I’m looking for a backup solution for my wife’s work laptop (W7). Her important files are already backed up regularly as they are shared with her staff via dropbox pro.
I would like to be able to do backups for her system and other files that aren’t shared however. I’ve never really set up something like this as I just use RAID arrays at home.
I was thinking something like a 1TB external and some type of software to perform differential backups on a regular basis? Would also be open to paying for something hosted but haven’t found something that I don’t think will be too expensive. I’d estimate she has about 100-200GB of data that I’d like to BU.
The only hesitance I have with hosted is things like the outlook.pst file that are huge, and change all the time. If its constantly backing that file up its going to hog bandwidth like its no ones business. Would be easier to do locally. All of her actual client data is already doing that via dropbox, I’m mostly just worried about the OS / email if she drops it in a puddle or something.

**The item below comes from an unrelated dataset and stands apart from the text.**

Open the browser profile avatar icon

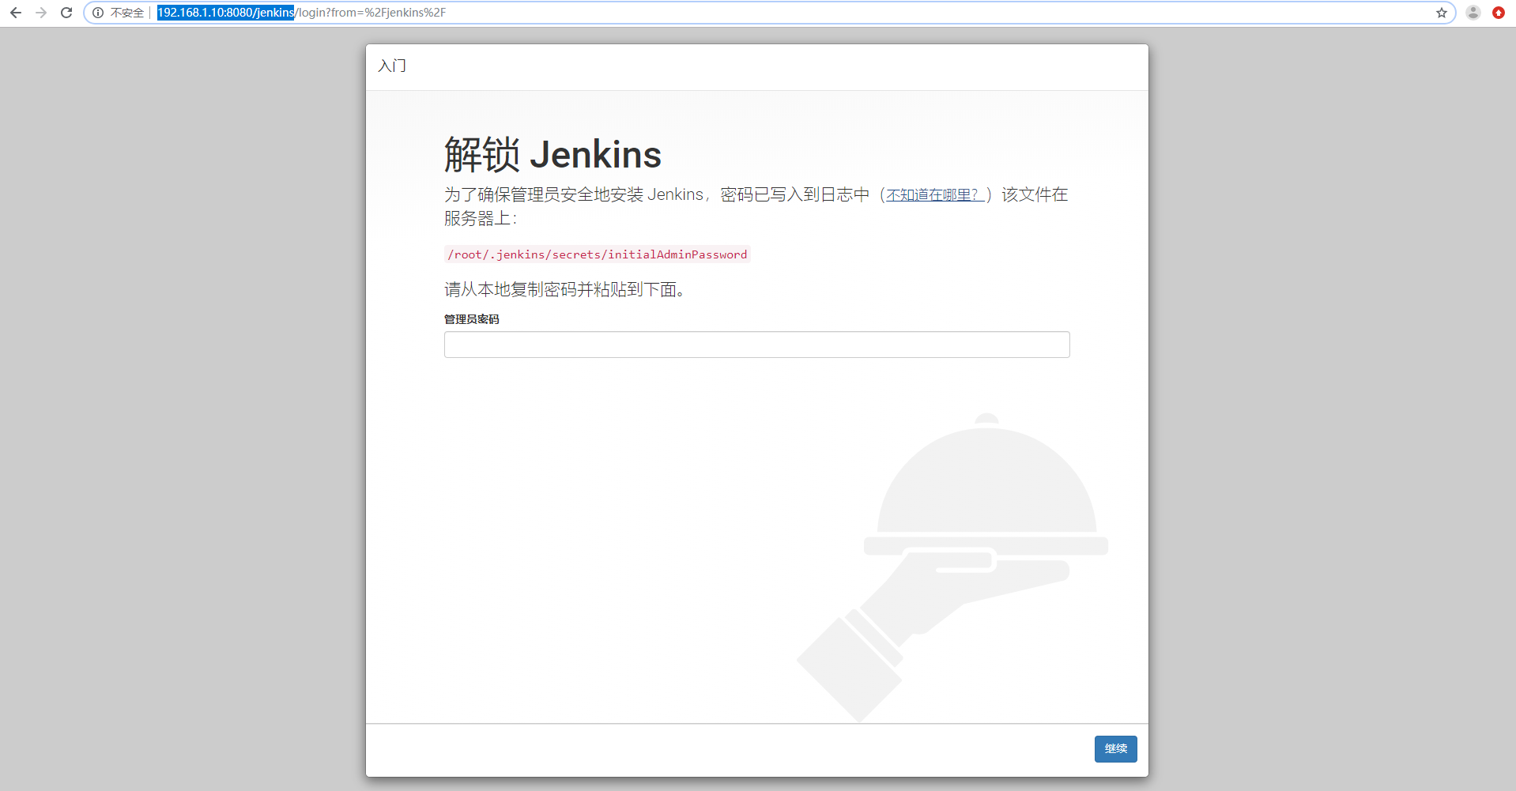pos(1472,13)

LZ - You suggesting I set up a server, and work off that?
We’ve started playing with this in the office and I’m very impressed if you’ve got multiple computers on your home network you want to backup.
For a single station it’s probably cheaper to pick up a removable drive with enough capacity and backup software to automate the backup. I use Backup Exec System Recovery by Symantec here at work. My desktop died a few months ago and I just dropped a new one in, popped in the recovery disk, and was right back to the night before a couple hours later. It even restored my OS onto different hardware, since the replacement box was a bit newer. We did have to call MS to have them re-authorize my windows key for the new hardware.
Hrm, interesting. Will have to look in to it. Only two (three if you count the extra laptop) computers in her office right now, may be worth it though. I wonder if its just cheaper to change to use that as a file server as well, although we do like having access to the files from anywhere, I guess I could set up a VPN or something like that to access files remotely? I would think if I did that, I’d want the server to have a RAID array at least no? No sense having two single point failures.
Yeah, you’re sort opening a can of worms here. However, I can say that I would not trust Dropbox with my business files. A little investment can go a long way. Just make sure it’s manageable. Set it and forget systems still need to be regularly updated and maintained at some level. Even if it’s just a few hours per month.
We’ve been very happy with dropbox, we aren’t using the free version. It also provides lots of great options for sharing individual files or directories with clients as well.